That was the year they really marched on Richmond. It is hard to tell about it now. It is hard to convey to anyone the passion, the exultant hope, of that invasion. They do not have it now. They fill great towns at night before the game. They go to night clubs and to bars. They dance, they get drunk, they carouse. They take their girls to games, they wear fur coats, they wear expensive clothing, they are drunk by game time. They do not really see the game, and they do not care. They hope that their machine runs better than the other machine, scores more points, wins a victory. They hope their own hired men come out ahead, but they really do not care. They don’t know what it is to care. They have become too smart, too wise, too knowing, too assured, to care. They are not youthful and backwoodsy and na?ve enough to care. They are too slick to care. It’s hard to feel a passion just from looking at machinery. It’s hard to get excited at the efforts of the hired men.
It was not that way that year. They cared a lot—so much, in fact, they could feel it in their throats, taste it in their mouths, hear it thudding in the pulses of their blood. They cared so much that they could starve and save for it, hoard their allowances, shave their expenses to the bone, do without the suit of clothes to replace the threadbare one they owned. They were poor boys, most of them. The average expenditure among them was not more than $500 a year, and two-thirds of them worked to earn the greater part of that. Most of them had come from the country, from the little country towns up in the mountains, in the Piedmont, down in the pine lands of the coast. A lot of them were hayseeds, off the farm. And the rest of them had come from little towns. There weren’t any big towns. They didn’t have a city in the state.
They were, in point of fact, the student body of an old, impoverished, backwoods college. And they had the finest life. It was the finest place with all its old provincialism, the bare austerity of its whitewashed dormitory rooms, its unfurnished spareness, its old brick and its campus well, its world remotion in the Piedmont uplands of an ancient state. It beat any other place “all hollow.” It beat Harvard, it beat Princeton, it beat Yale. It was a better life than Cambridge or than Oxford had to offer. It was a spare life, a hard life, an impoverished kind of life, in many ways a narrow and provincial kind of life, but it was a wonderfully true and good life, too.
It was a life that always kept them true and constant to the living sources of reality, a life that did not shelter them or cloister them, that did not make snobs of them, that did not veil the stern and homely visage of the world with some romantic softening of luxury and retreat. They all knew where they had come from. They all knew where their money came from, too, because their money came so hard. They knew all about, not only their own lives, but about the lives of whole state. It is true they did not know much about any other life, but they knew that through and through. They knew what was going on around them. They knew the life of the whole village. They knew every woman, man, and child. They knew the histories and characters of each. They knew their traits, their faults, their meannesses and virtues; they were full of knowledge, humor, and observation. It was a good life. It was a spare one, and perhaps it was a narrow one, but they had what they had, they knew what they knew.
And they knew that they were going to win that year. They saved up for it. They would have made that trip to Richmond if they had had to march there. It was not hard for Monk. He got to go by the exercise of a very simple economic choice. He had the choice of getting a new overcoat or of going to Richmond, and like any sensible boy he took Richmond.
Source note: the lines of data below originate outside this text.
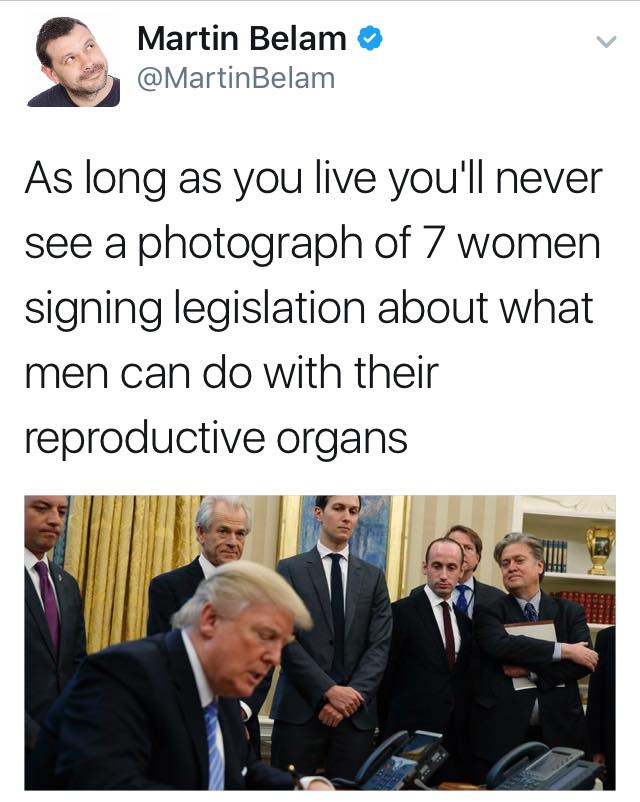Screen dimensions: 640x802
Task: Open Martin Belam's profile picture
Action: [x=74, y=61]

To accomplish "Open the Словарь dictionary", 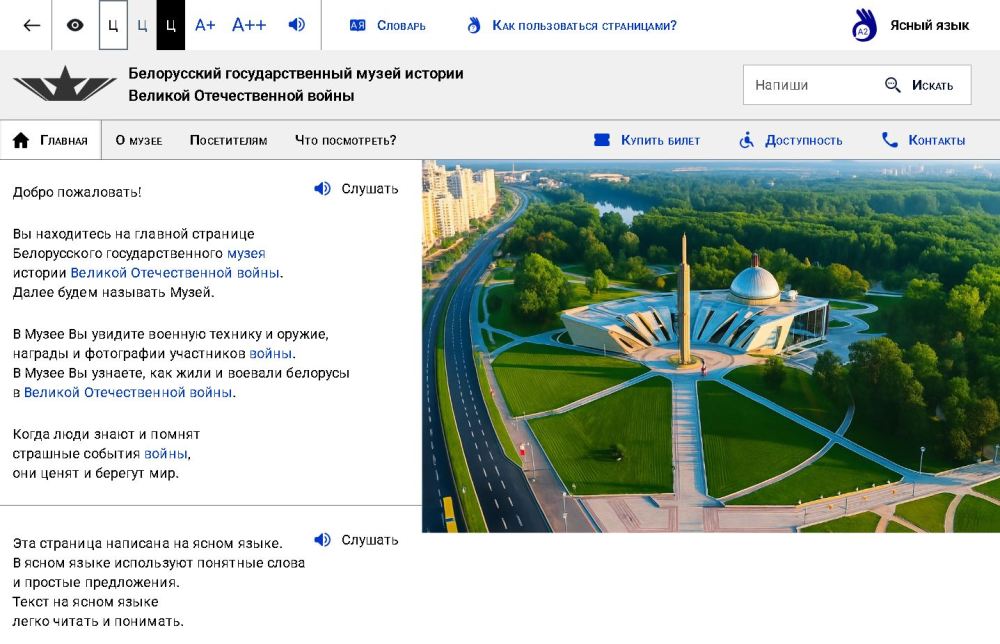I will tap(388, 25).
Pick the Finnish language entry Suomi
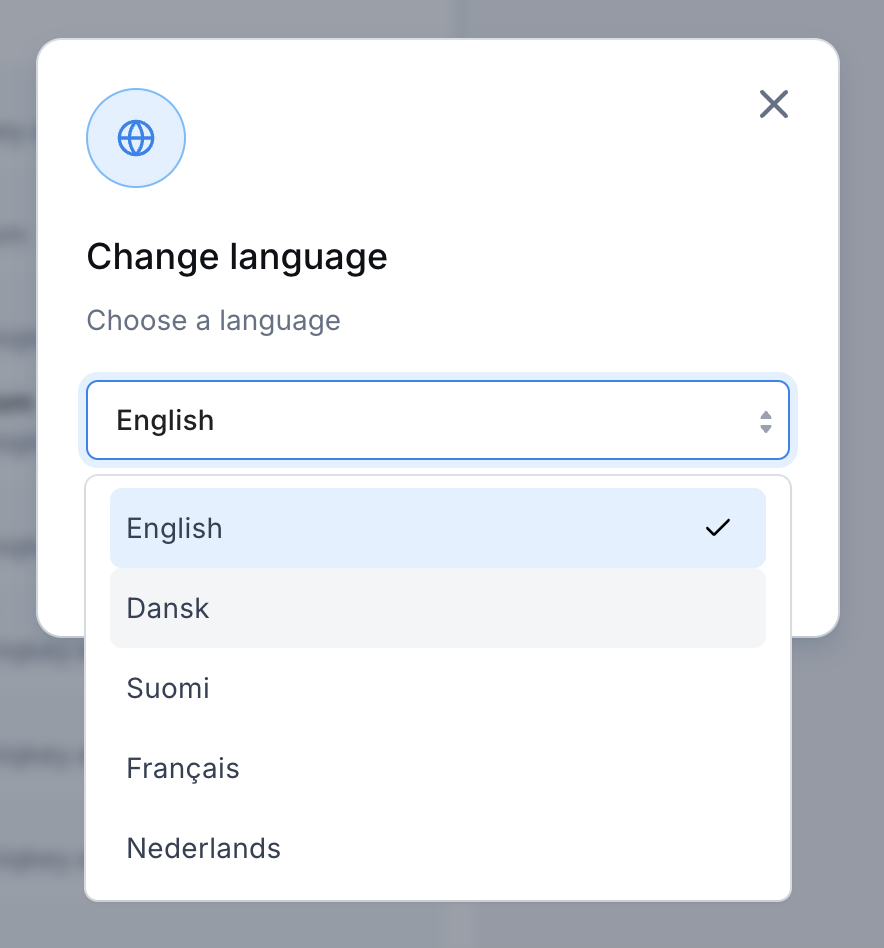 point(438,688)
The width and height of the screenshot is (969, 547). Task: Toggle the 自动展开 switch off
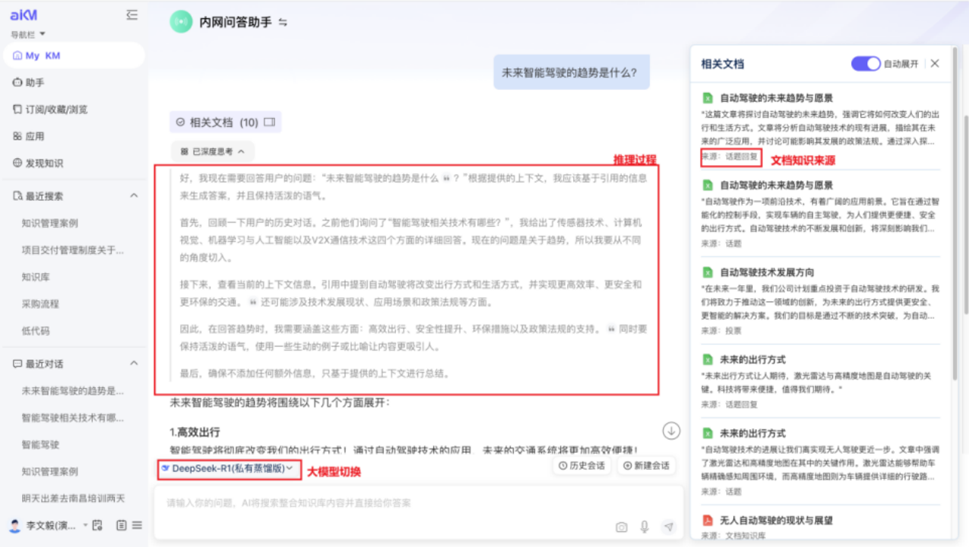click(865, 63)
I said that he had the choice of Richmond or of a new overcoat. It would be more accurate to say he had the choice of Richmond or an overcoat. He didn’t have an overcoat. The only one that he had ever had had grown green with age, had parted at the seams a year before he came to college. But he had money for a new one now, and he was going to spend that money for the trip to Richmond.
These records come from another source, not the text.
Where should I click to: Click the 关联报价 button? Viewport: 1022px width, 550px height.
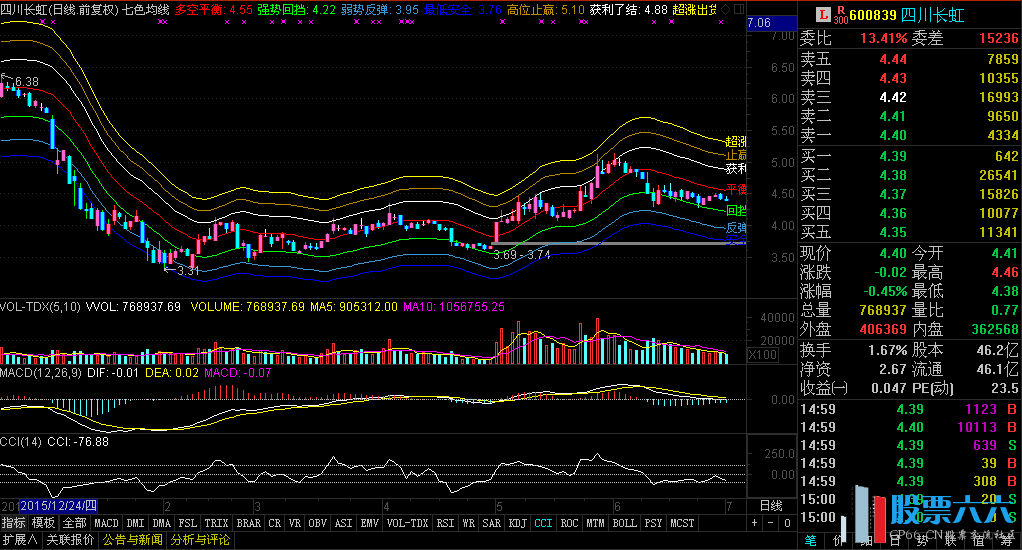(70, 540)
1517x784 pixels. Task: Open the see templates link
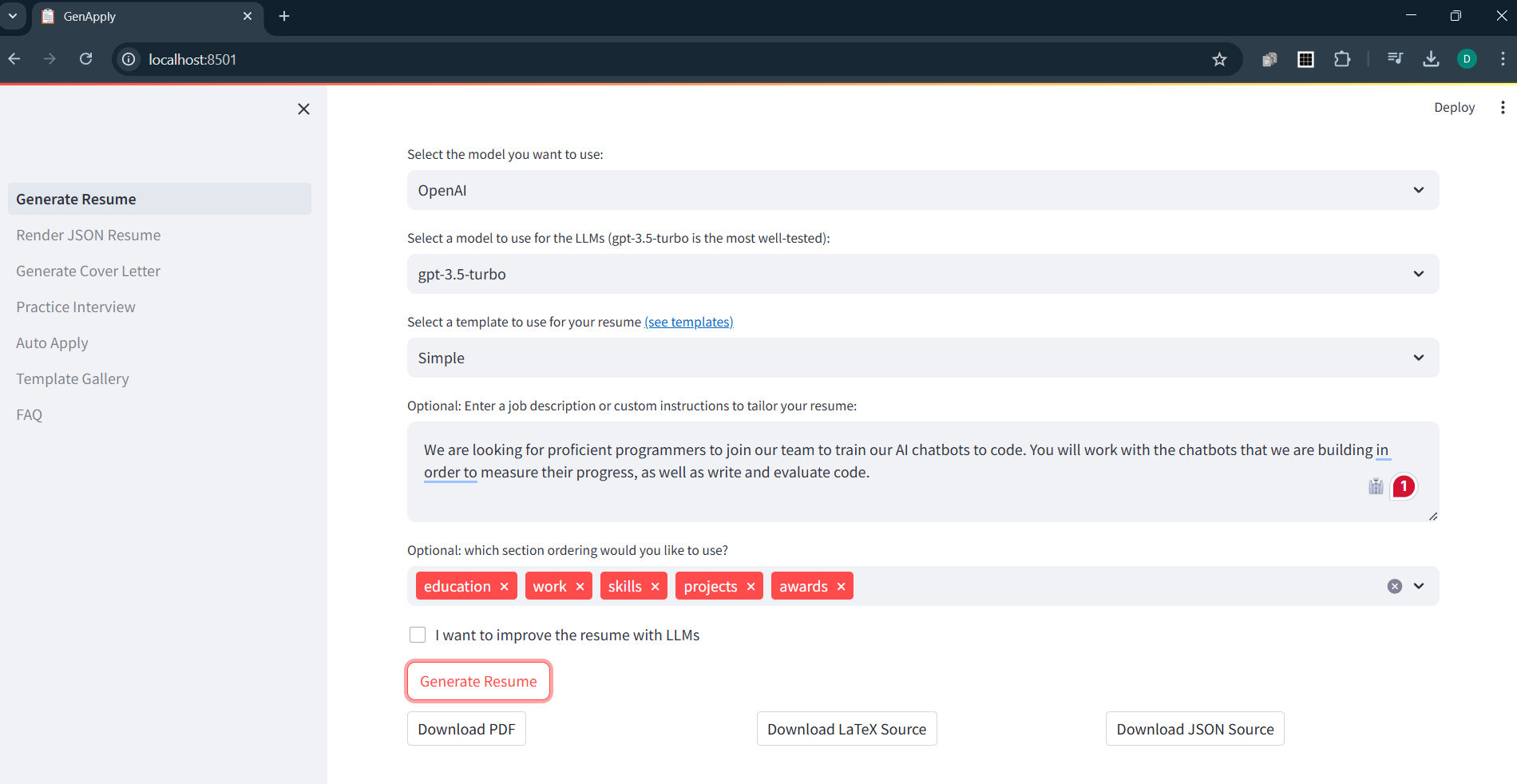688,322
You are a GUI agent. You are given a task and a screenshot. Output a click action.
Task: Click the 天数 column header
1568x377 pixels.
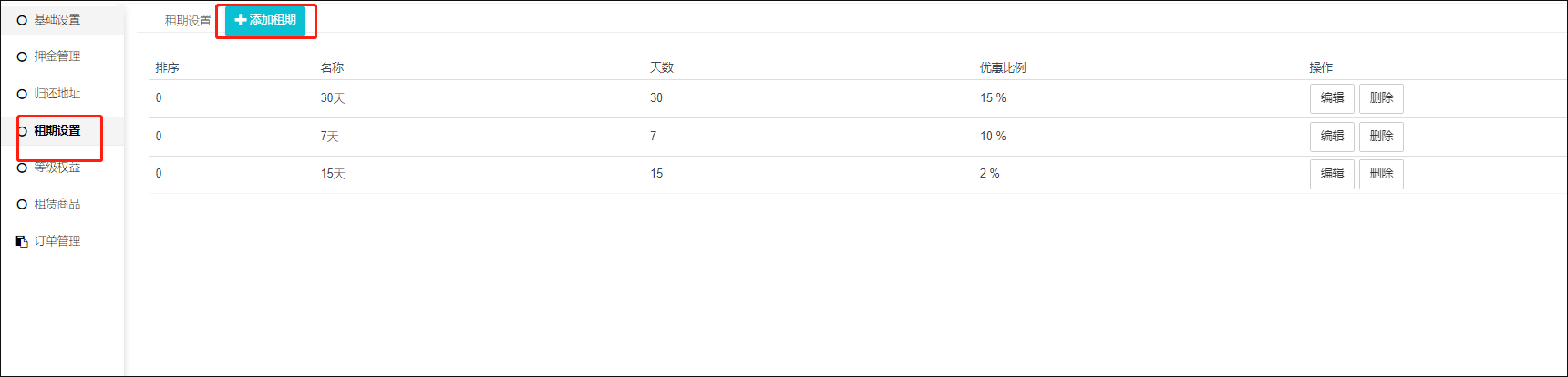point(662,68)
Somehow Jim Randolph heard about it—or perhaps he just guessed it or inferred it. The team was going up two nights before the game. The rest of them were coming up next day. They had a bonfire and a rousing rally just before the team went off, and after it was over Jim took Monk in his room and handed him his own sweater.
“Put this on,” he said.
Monk put it on.
Jim stood there in the old, bare dormitory room, his strong hands arched and poised upon his hips, and watched him while he did it.
“Now put on your coat,” he said.
Monk put his coat on over it.
Jim looked at him a moment, then burst out in a laugh.
“God almighty!” he cried. “You’re a bird!”